Task requirements —
(a) Check three statements against the text on Shopify stores and answer yes or no for each, quoting the words that decide it. (i) Most companies use only 30% of Shopify's potential. (ii) Four pillars must be aligned for the system to work. (iii) Lack of localisation is called the most critical point.
(b) From the text on Shopify stores, quote the passage from "Shopify is not" up to and including "not a strategy.".

Supplied text —
▼▼▼

You have the shop set up. The design is cool. The products are good. And yet, sales aren't taking off outside your local market.
The problem isn't your store. It's that it doesn't speak your customers' language.
And we don't just mean the literal language. We mean really speaking their language: their expressions, their customs, their ways of searching on Google, their preferred payment methods, the tone they expect when reading a product description.
Shopify is not just a platform for setting up an online store. It is a complete infrastructure for scaling a business. The problem is that most companies only utilise 30% of its potential. And that, in a competitive environment like the world of e-commerce today, translates into money that sits on the table.
The difference is not in the tool itself. It's in how you use it.
A Shopify store doesn't make sales on its own (and why this is important to know)
It's easy to fall into the trap. You set up the store, upload your products, choose an attractive template, and wait for the sales to roll in.
But they don't. Or they do come, but not at the expected level. The reason is simple: Shopify is a tool, not a strategy.
Traffic doesn't just appear by itself. Conversions do not take place automatically. Customer loyalty is not the default.
For the system to work, you need to align three pillars:
- Attracting qualified traffic
- Conversion optimisation
- Seamless user experience
If one fails, the entire system suffers.
The mistakes holding your store back right now
Stores that never quite take off often follow the same patterns. And it's nothing to do with the product.
Weak product descriptions. Generic descriptions with no focus on the benefits, and without addressing objections. The user opts not to buy because they do not have enough information or confidence.
Problematic checkout process. Hidden costs, limited payment methods, unclear text. Every small obstacle reduces conversion rates.
Poorly ranking content. Without organic visibility, you are completely dependent on advertising. And that makes growth more expensive.
Lack of localisation. And here is the most critical point. Incorrect currency, poorly adapted language, terms that don't fit culturally. The user doesn't feel comfortable. They don't make a purchase.

▲▲▲

Stored data —
▼▼▼

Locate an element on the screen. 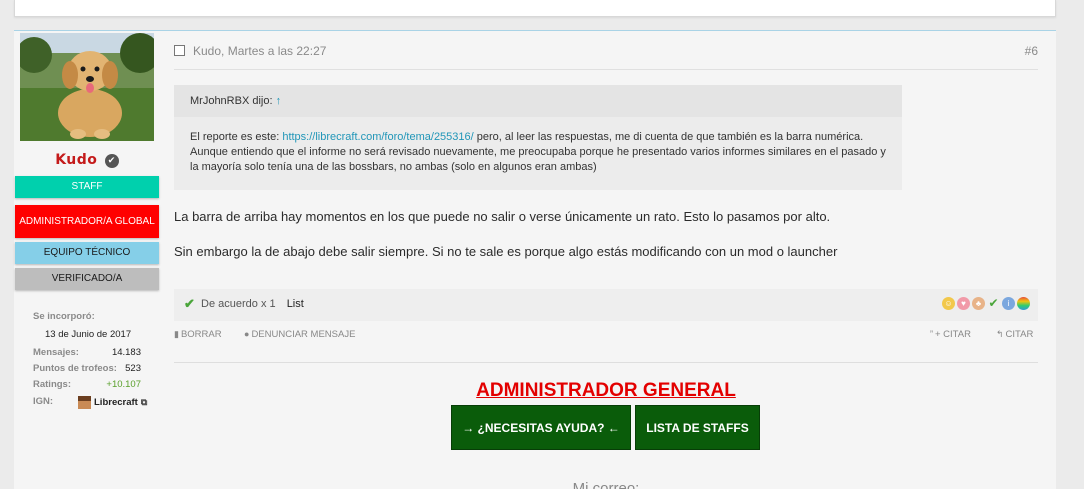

▲▲▲

Outputs for the tasks —
(a)
(i) Yes: "most companies only utilise 30% of its potential."
(ii) No: "you need to align three pillars:"
(iii) Yes: "Lack of localisation. And here is the most critical point."

(b)
Shopify is not just a platform for setting up an online store. It is a complete infrastructure for scaling a business. The problem is that most companies only utilise 30% of its potential. And that, in a competitive environment like the world of e-commerce today, translates into money that sits on the table.
The difference is not in the tool itself. It's in how you use it.
A Shopify store doesn't make sales on its own (and why this is important to know)
It's easy to fall into the trap. You set up the store, upload your products, choose an attractive template, and wait for the sales to roll in.
But they don't. Or they do come, but not at the expected level. The reason is simple: Shopify is a tool, not a strategy.